What I remember most about the war comes from my teenage years in the late 1960s, the height of the conflict. I started high school in 1969, and my freshman year was smooth sailing.
During my sophomore year, racial turmoil boiled over in our small Louisiana town. Integration had arrived, and two high schools in our area – one predominantly white and the other predominantly black – merged.
Those years were terrifying for everyone. Parents were picketing on the school sidewalks, and students were either scared or enraged.
I remember seeing our assistant principal with brass knuckles he’d confiscated from a student. The war halfway around the world didn’t scare me as much as the war inside the school walls.
“Did you have any family members serve in the war?”
The question brought me out of my reverie. None of my family members went overseas, but my friends’ older brothers and sisters were staging their own war.
Every day, it seemed, one would suddenly appear in bell bottom pants, love beads around their necks and their fingers in an perpetual “V” as they smiled and said “Peace, little sister.”
In school, boys were beginning to wear their hair in ponytails or in Afros, and the community was in an uproar.
Politics and the disintegration of my generation became part of our dinnertime conversation, and I went along quietly until Richard Nixon and Watergate put an end to my gullibility.
Up to that point, I thought the president was above reproach. After Watergate, I switched my voting designation to Independent and vowed to vote for principles, not parties.
“Did you know anybody who went to Vietnam?” Carlos asked.
His question silenced me. I didn’t personally know anybody who served when the war was going on, but I’ve interviewed quite a few veterans.
One man in particular has never left my thoughts. When we looked at pictures of him as a young man in the jungles of Vietnam, he cried for himself and all the boys who lost the ages of 18 to 25 to a war that took so many before their time.
His words echoed what a veteran from World War II had told me – he’d left home an idealistic boy and came home a man for whom reality was that death could come at any minute.
I had nothing to say to this grieving veteran. “Thank you” seemed like not enough and “I’m sorry” changed nothing. So I simply put my arm around his shoulder and sat there with him until the demons were silent.
“How did the war change you?” was the last question.
At the time, I didn’t think the war changed me at all. I didn’t have to go overseas, I didn’t put my life on the line nor did I have a family member who served.

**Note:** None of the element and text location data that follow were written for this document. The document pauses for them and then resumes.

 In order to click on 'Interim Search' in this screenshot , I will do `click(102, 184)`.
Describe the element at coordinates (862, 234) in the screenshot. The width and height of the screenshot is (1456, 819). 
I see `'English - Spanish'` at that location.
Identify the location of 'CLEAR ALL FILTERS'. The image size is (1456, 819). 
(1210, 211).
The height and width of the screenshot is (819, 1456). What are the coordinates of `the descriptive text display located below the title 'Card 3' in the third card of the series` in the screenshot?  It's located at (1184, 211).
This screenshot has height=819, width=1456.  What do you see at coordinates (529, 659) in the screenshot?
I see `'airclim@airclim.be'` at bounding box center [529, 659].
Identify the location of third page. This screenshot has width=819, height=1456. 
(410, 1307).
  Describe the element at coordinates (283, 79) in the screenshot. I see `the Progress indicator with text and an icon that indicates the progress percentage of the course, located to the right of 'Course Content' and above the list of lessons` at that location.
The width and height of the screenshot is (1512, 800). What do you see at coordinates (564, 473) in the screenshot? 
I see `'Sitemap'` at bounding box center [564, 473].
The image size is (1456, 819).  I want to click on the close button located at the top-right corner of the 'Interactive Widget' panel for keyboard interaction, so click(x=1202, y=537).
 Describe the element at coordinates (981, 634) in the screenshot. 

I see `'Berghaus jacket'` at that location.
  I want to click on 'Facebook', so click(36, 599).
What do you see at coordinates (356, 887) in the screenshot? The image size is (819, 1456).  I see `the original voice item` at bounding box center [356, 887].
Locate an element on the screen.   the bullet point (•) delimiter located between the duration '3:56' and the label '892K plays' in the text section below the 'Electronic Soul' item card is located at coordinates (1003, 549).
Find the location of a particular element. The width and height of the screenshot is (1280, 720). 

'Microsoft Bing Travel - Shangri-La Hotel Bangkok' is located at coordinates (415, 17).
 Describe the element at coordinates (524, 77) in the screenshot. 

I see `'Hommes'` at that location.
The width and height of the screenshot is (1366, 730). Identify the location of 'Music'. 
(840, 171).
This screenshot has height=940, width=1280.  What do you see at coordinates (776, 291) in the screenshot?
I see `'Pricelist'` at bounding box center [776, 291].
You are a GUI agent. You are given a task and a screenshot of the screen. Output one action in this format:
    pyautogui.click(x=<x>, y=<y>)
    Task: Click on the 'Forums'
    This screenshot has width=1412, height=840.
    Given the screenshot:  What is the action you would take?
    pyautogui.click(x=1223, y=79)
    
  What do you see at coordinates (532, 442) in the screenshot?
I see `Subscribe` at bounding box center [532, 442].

But all of us who lived during that time changed. We became appreciative of our freedoms and discovered we had the right to change a political atmosphere that fostered corruption and allowed a vicious war to continue.
Wars change people, whether it’s a war on civil inequality, persecution half way around the world or a quiet discussion between a baby boomer and a young man ready to take on the world.
These changes will last long after the last bullet is fired.